▸ **Problem details**: Can you reproduce every one of the records below word for word, line by line, without changing anything?

▸ **Data records**:
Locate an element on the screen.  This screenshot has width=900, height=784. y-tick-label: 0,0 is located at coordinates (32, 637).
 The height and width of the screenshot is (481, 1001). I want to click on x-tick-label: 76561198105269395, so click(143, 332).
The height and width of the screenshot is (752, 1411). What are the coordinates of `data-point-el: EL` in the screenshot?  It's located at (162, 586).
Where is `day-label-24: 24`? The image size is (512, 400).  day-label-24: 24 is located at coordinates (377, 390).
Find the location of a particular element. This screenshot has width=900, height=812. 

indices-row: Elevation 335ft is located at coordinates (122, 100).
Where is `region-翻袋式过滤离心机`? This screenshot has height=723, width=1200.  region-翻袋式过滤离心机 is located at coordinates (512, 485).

▸ **The completed task**:
Locate an element on the screen.  This screenshot has width=900, height=784. y-tick-label: 0,0 is located at coordinates (32, 637).
 The height and width of the screenshot is (481, 1001). I want to click on x-tick-label: 76561198105269395, so click(143, 332).
The height and width of the screenshot is (752, 1411). What are the coordinates of `data-point-el: EL` in the screenshot?  It's located at (162, 586).
Where is `day-label-24: 24`? The image size is (512, 400).  day-label-24: 24 is located at coordinates (377, 390).
Find the location of a particular element. This screenshot has width=900, height=812. 

indices-row: Elevation 335ft is located at coordinates (122, 100).
Where is `region-翻袋式过滤离心机`? This screenshot has height=723, width=1200.  region-翻袋式过滤离心机 is located at coordinates (512, 485).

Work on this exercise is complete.